LAKE CHARLES, La. (KPLC) -Phase two of the reopening is welcome progress to local leaders and the public.
But those gathered for the Calcasieu briefing urge caution as the coronavirus is still here.
Region 5 Medical Director Dr. Lacey Cavanaugh says wearing masks, social distancing and washing hands remain crucial. She says outdoors is the safest place to gather.
“You have less risk if you’re attending something that is held outdoors in a well, ventilated area space, rather than an inside space where there’s not good ventilation,” she said.
“We know that in general six feet is a pretty safe distance and if we’re spread out good, our risk goes down. We also know our risk goes down if our contact with other people is of short duration.

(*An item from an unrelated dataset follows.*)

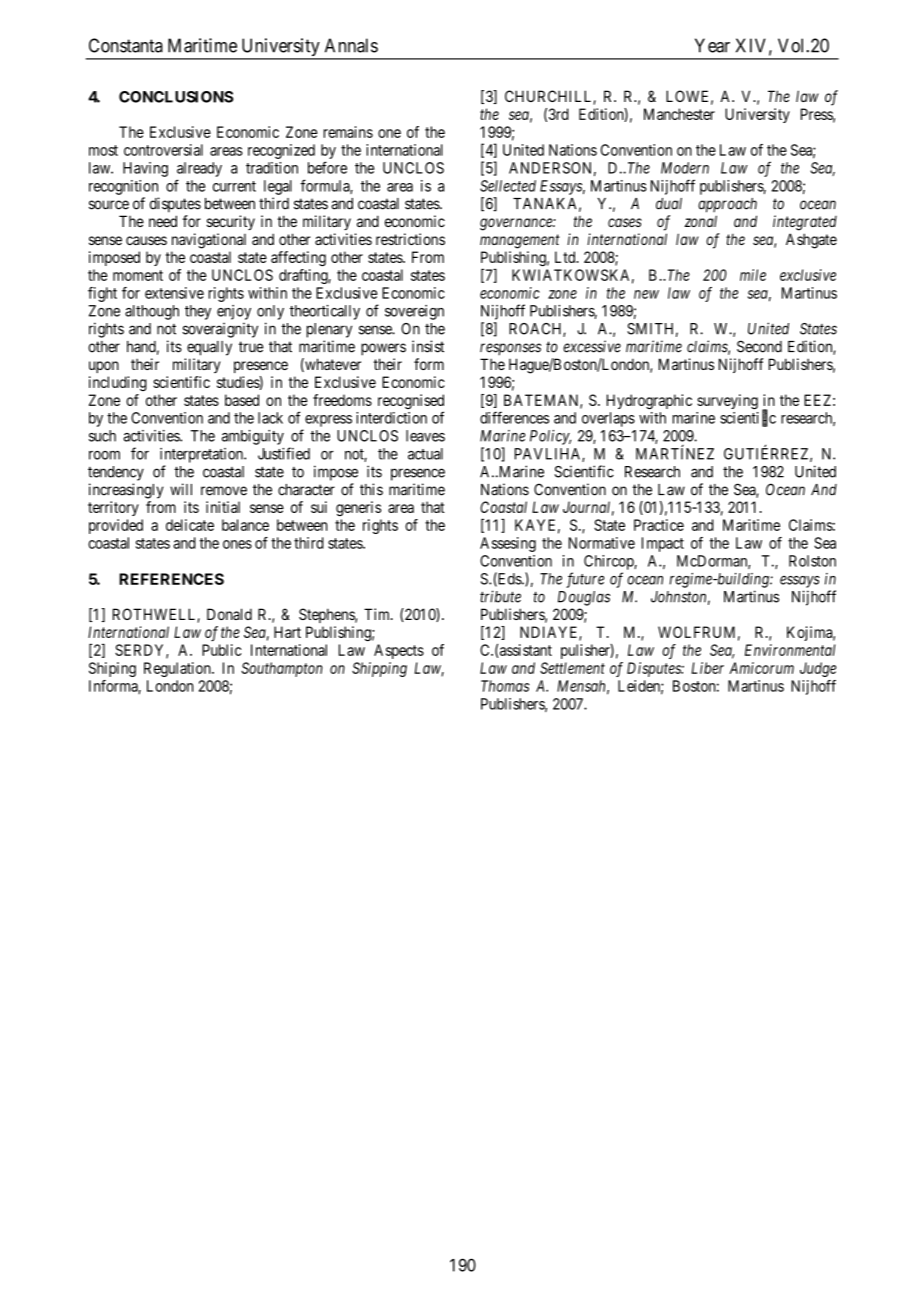 This screenshot has width=924, height=1308. I want to click on governance, so click(517, 224).
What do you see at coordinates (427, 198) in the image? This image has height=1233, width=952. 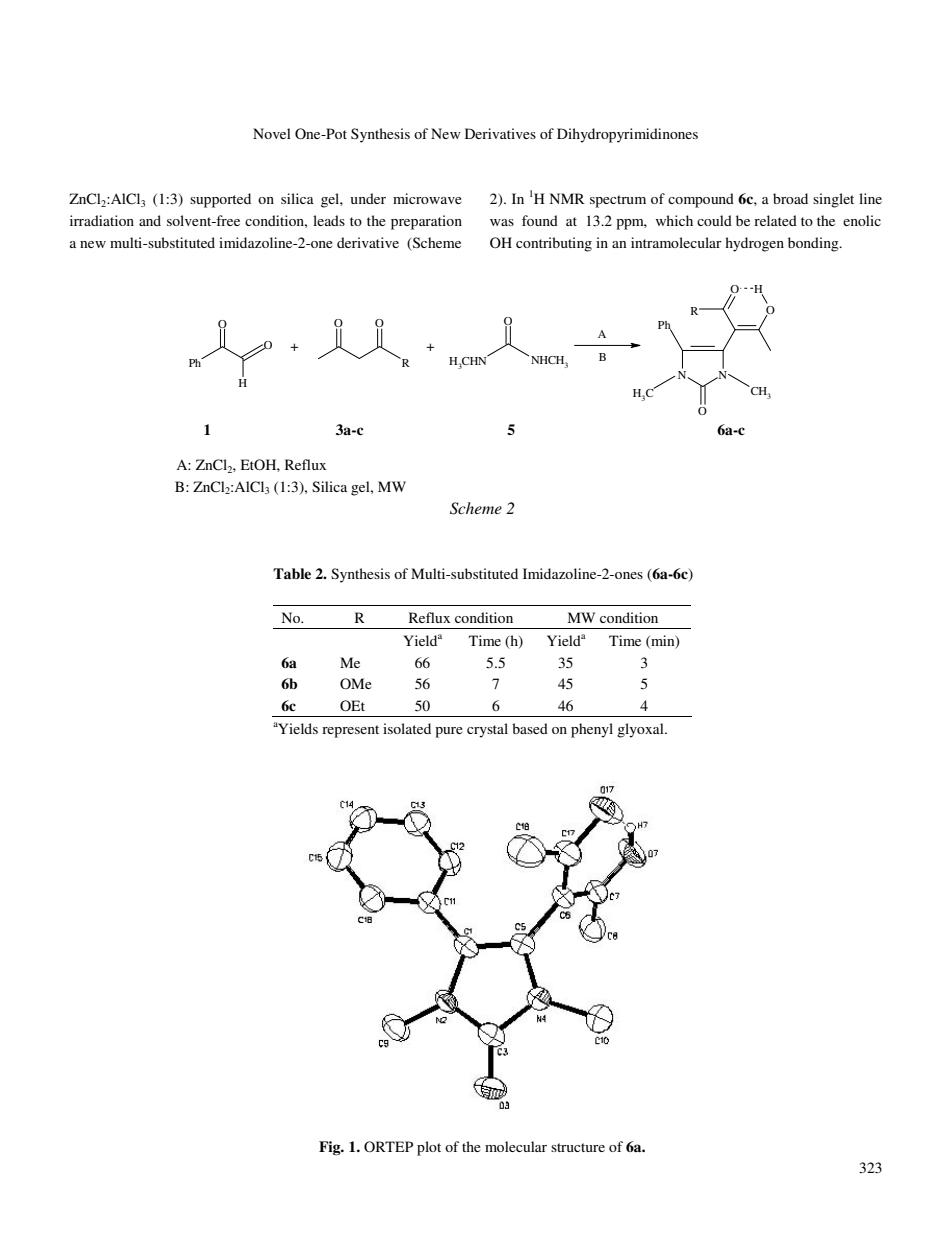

So, if you’re in an enclosed space for two hours versus two minutes, that’s a big difference in terms of your risk,” said Cavanaugh. She also said mobile testing units continue to provide COVID-19 testing according to a schedule posted on the Louisiana Health Department website. Though testing will be suspended next week due to possible bad weather.
Here is the Calcasieu Police Jury link to testing.
Lake Charles Mayor Nic Hunter agrees and says businesses with a “Shop Safely Lake Charles” sign have pledged to follow recommendations.
“The City of Lake Charles wants to encourage people to feel safe at those locations. We recently launched the Shop Safely LC program and we’ve been going around to different businesses and asking those business owners to take a pledge and that pledge says that they are adhering to all of the recommendations of their regulatory agency,” said Hunter.
He says they don’t know yet what the annual Red, White Blue and You celebration may look like this July 4th.
“What I’m comfortable saying today is, I’m very concerned about hosting Red, White, Blue and You on July 4, in its traditional form.”
President of the SWLA Alliance George Swift is also ready for reopening but also urges caution.
“I went in a grocery store yesterday and I would say, one out of ten might have had a mask on, so we’ve got some improvement we could do. The worst thing we could do is to not take this seriously and say, ‘Okay, it’s over,’ and then have another outbreak and have to shut back down,” said Swift.
Swift says he expects the economy of this region of the state to improve faster than other areas.